A single number is required: the count of lines in the records below that contain the word "icon".
[Raw data]
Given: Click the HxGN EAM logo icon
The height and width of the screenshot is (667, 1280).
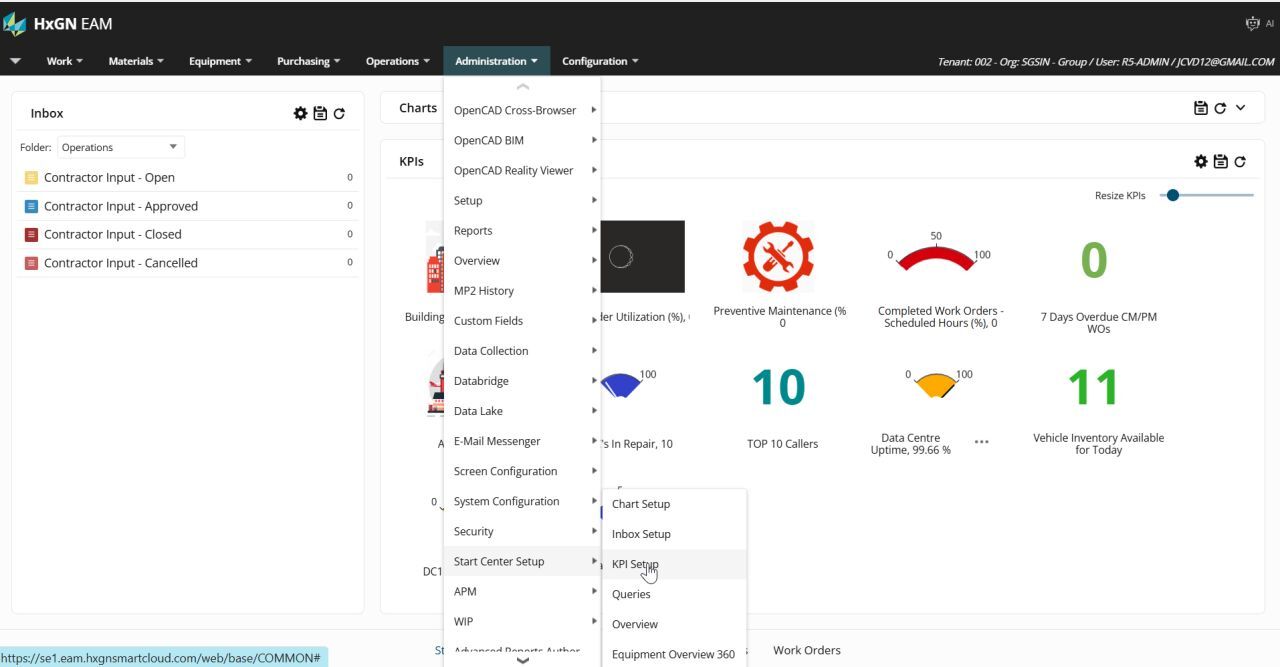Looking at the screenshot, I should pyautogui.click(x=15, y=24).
[/Raw data]
[Raw data]
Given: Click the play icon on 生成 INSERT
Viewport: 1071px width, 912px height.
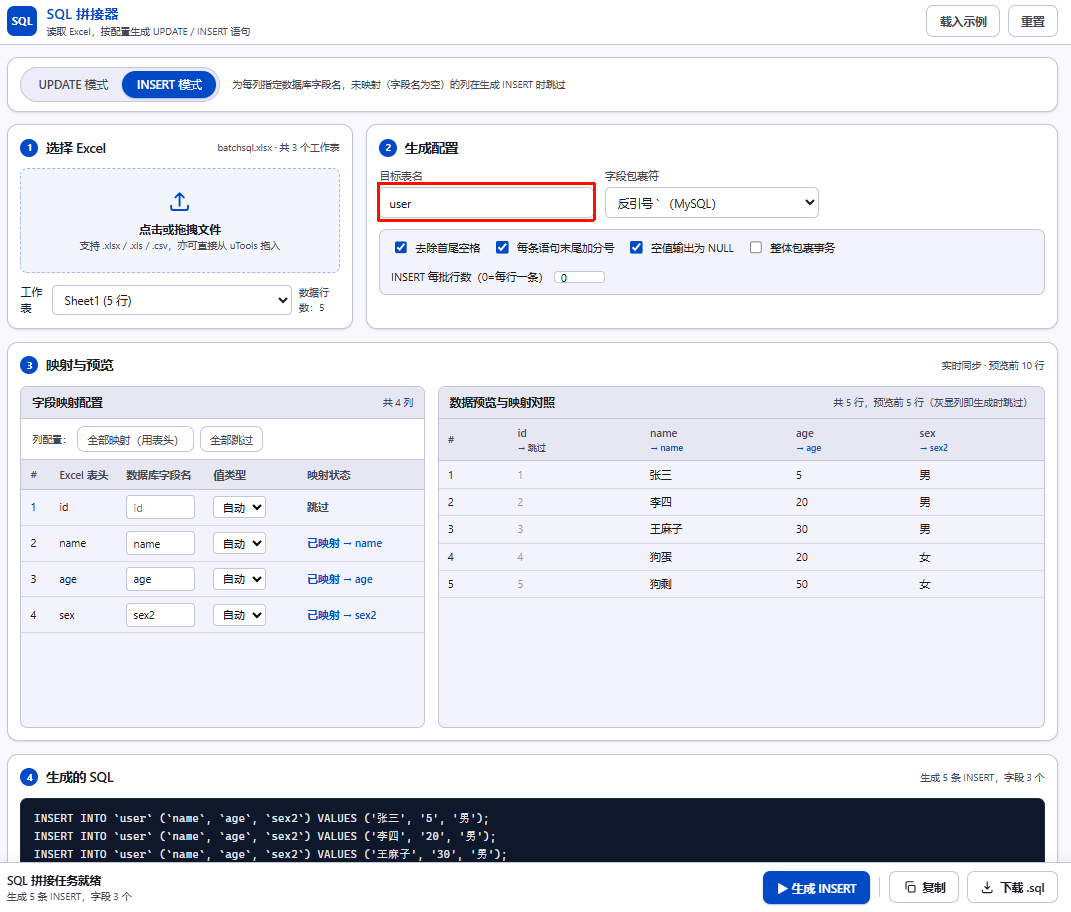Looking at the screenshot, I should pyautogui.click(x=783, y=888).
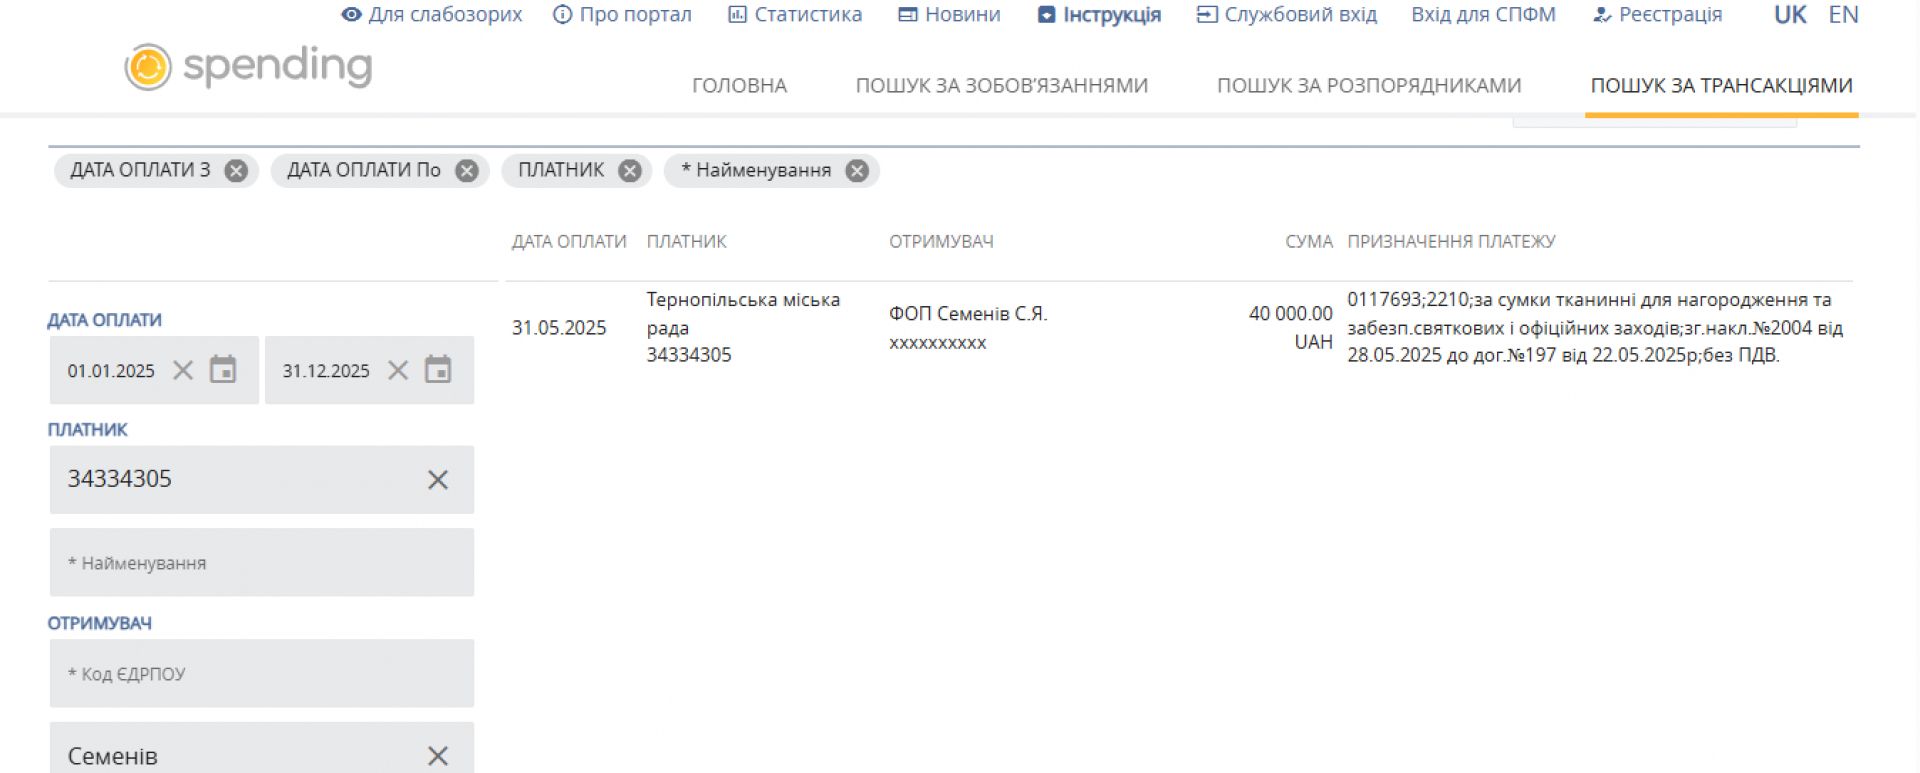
[/Raw data]
[Raw data]
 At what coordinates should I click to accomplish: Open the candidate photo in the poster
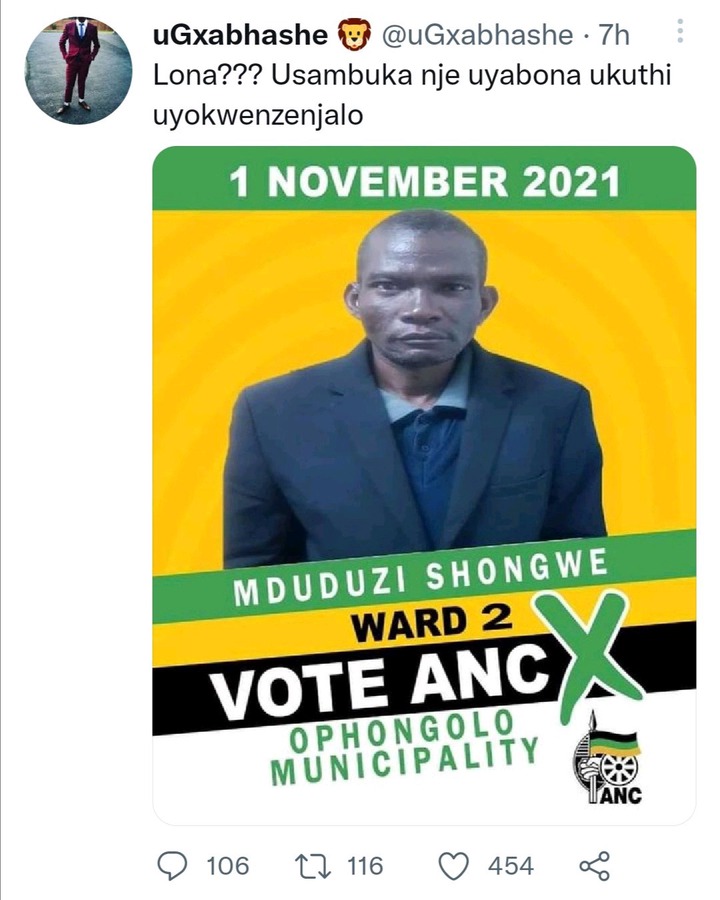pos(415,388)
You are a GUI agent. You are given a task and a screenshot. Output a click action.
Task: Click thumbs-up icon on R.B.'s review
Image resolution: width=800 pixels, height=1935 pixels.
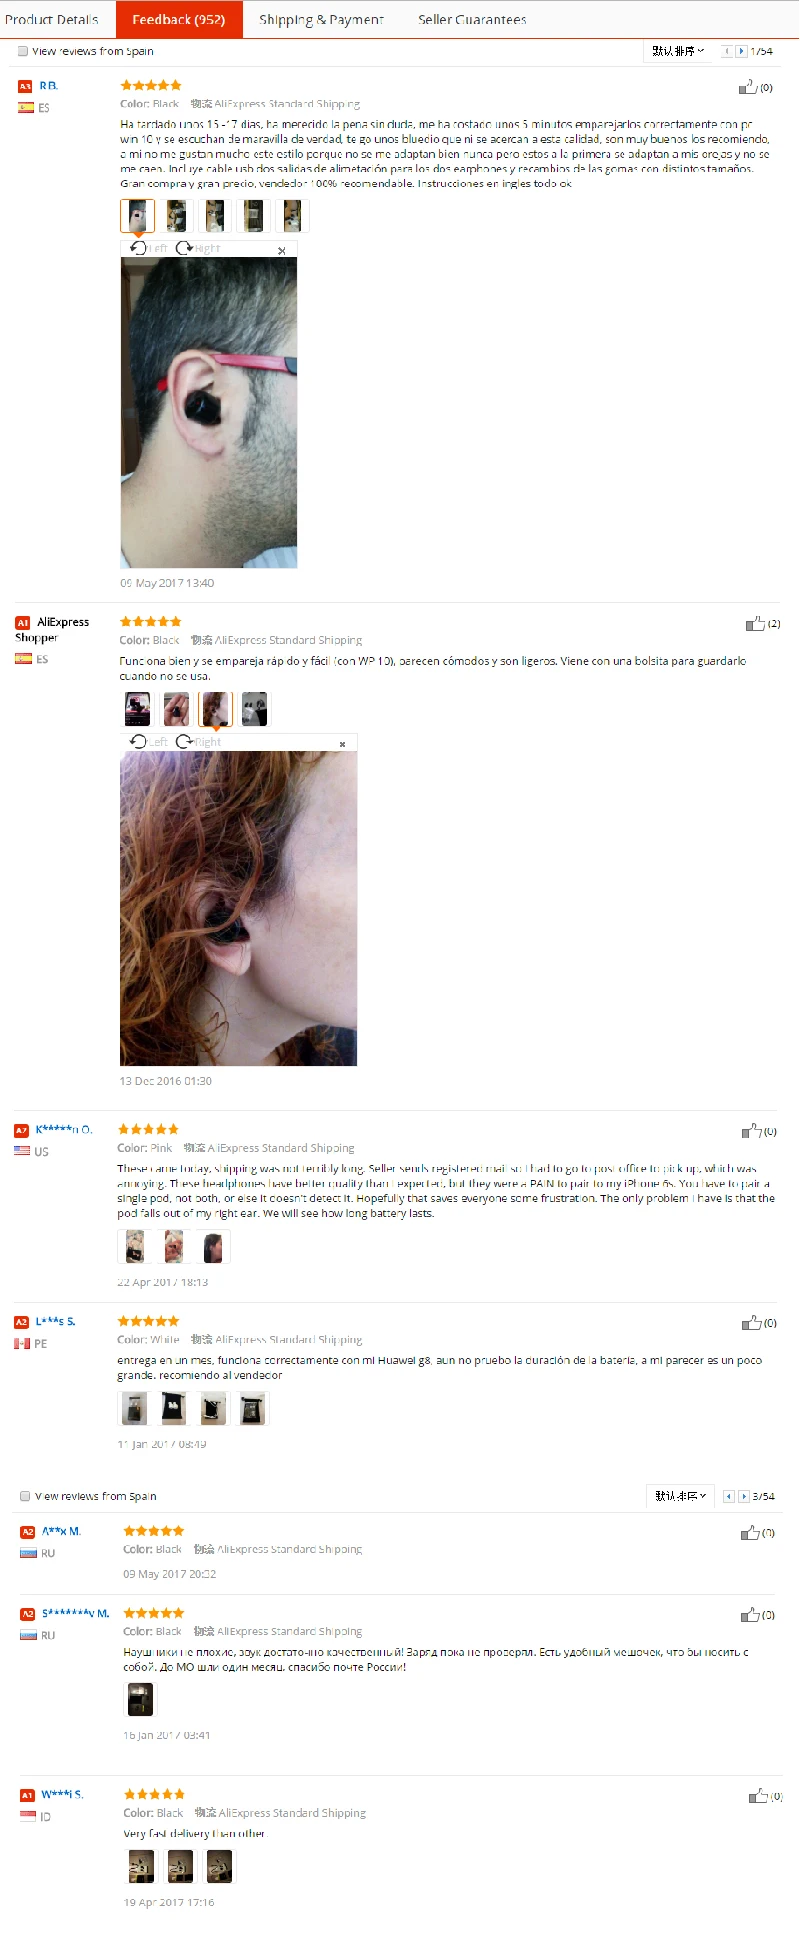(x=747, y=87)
[/Raw data]
_Output for this task_: 3